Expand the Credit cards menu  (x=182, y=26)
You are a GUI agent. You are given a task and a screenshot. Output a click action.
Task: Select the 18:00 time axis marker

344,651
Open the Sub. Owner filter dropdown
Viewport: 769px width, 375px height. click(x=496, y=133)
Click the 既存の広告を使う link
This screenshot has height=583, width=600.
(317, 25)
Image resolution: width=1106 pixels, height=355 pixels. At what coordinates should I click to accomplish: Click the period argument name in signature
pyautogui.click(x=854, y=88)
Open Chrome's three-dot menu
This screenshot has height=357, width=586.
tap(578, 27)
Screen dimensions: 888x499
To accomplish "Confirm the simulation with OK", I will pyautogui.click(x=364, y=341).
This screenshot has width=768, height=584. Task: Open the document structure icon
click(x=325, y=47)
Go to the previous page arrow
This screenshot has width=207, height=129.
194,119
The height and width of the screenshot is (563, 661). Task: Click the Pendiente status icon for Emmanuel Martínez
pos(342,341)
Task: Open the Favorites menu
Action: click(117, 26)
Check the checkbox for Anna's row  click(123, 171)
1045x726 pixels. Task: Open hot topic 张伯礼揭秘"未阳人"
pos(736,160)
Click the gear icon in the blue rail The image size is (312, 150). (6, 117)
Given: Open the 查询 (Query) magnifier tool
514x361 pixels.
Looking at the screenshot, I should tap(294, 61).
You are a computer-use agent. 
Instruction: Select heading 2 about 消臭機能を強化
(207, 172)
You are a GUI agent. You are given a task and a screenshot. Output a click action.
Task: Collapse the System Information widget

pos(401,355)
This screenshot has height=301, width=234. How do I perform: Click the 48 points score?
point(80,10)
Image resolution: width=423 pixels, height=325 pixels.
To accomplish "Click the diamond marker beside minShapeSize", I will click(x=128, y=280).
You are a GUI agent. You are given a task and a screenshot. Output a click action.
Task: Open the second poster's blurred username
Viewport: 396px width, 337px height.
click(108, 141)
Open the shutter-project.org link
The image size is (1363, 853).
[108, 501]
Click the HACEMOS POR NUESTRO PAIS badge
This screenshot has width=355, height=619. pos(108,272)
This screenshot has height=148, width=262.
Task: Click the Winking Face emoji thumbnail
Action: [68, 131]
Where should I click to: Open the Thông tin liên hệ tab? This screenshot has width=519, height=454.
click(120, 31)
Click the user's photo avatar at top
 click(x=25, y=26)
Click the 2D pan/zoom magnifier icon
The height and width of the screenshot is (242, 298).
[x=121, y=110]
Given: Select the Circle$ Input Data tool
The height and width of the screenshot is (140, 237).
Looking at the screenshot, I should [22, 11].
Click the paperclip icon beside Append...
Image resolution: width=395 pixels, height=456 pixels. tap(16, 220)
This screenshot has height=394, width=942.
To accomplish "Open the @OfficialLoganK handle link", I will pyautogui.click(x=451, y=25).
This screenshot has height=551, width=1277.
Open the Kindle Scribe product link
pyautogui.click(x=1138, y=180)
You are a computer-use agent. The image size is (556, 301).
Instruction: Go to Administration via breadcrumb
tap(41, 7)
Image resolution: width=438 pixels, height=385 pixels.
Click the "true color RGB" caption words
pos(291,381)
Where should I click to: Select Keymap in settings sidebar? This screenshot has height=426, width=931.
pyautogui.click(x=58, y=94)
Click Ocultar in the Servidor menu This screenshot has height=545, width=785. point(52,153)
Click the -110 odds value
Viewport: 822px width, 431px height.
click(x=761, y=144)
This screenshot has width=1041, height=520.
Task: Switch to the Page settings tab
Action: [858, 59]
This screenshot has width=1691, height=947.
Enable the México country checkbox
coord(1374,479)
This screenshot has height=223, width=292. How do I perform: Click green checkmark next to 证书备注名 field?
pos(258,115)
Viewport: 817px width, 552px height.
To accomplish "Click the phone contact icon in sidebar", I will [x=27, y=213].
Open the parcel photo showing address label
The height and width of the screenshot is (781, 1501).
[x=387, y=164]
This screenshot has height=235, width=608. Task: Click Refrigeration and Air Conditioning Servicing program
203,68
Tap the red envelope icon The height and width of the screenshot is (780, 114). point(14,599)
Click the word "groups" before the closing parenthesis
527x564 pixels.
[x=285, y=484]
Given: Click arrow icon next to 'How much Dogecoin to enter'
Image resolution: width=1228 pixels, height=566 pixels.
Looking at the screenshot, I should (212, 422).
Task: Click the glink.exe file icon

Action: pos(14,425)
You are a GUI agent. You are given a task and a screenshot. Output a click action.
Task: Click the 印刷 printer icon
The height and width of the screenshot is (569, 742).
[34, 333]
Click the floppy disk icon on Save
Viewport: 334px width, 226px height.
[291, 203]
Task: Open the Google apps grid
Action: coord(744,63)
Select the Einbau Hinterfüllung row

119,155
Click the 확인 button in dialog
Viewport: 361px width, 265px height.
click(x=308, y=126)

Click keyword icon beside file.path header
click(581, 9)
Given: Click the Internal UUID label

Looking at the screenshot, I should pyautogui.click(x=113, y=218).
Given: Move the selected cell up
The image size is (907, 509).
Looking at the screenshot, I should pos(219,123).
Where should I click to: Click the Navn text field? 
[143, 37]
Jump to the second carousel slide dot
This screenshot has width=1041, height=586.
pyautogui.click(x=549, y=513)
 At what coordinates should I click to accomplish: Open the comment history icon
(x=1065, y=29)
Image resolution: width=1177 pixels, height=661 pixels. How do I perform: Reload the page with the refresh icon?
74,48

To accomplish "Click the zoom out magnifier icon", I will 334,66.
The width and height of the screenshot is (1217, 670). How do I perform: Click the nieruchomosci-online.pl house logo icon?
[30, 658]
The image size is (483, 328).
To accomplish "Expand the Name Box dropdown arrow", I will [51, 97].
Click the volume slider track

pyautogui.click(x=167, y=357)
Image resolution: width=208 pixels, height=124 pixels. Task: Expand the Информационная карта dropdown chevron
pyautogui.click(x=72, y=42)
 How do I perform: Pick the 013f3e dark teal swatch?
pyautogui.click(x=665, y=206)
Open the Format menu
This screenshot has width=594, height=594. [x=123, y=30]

## What is being asked
The answer is the records above restated word for word from their opening line through the line that holds "Screen dimensions: 888x499", both included, and nothing else.

## Task answer
Expand the Credit cards menu  (x=182, y=26)
You are a GUI agent. You are given a task and a screenshot. Output a click action.
Task: Select the 18:00 time axis marker

344,651
Open the Sub. Owner filter dropdown
Viewport: 769px width, 375px height. click(x=496, y=133)
Click the 既存の広告を使う link
This screenshot has height=583, width=600.
(317, 25)
Image resolution: width=1106 pixels, height=355 pixels. At what coordinates should I click to accomplish: Click the period argument name in signature
pyautogui.click(x=854, y=88)
Open Chrome's three-dot menu
This screenshot has height=357, width=586.
tap(578, 27)
Screen dimensions: 888x499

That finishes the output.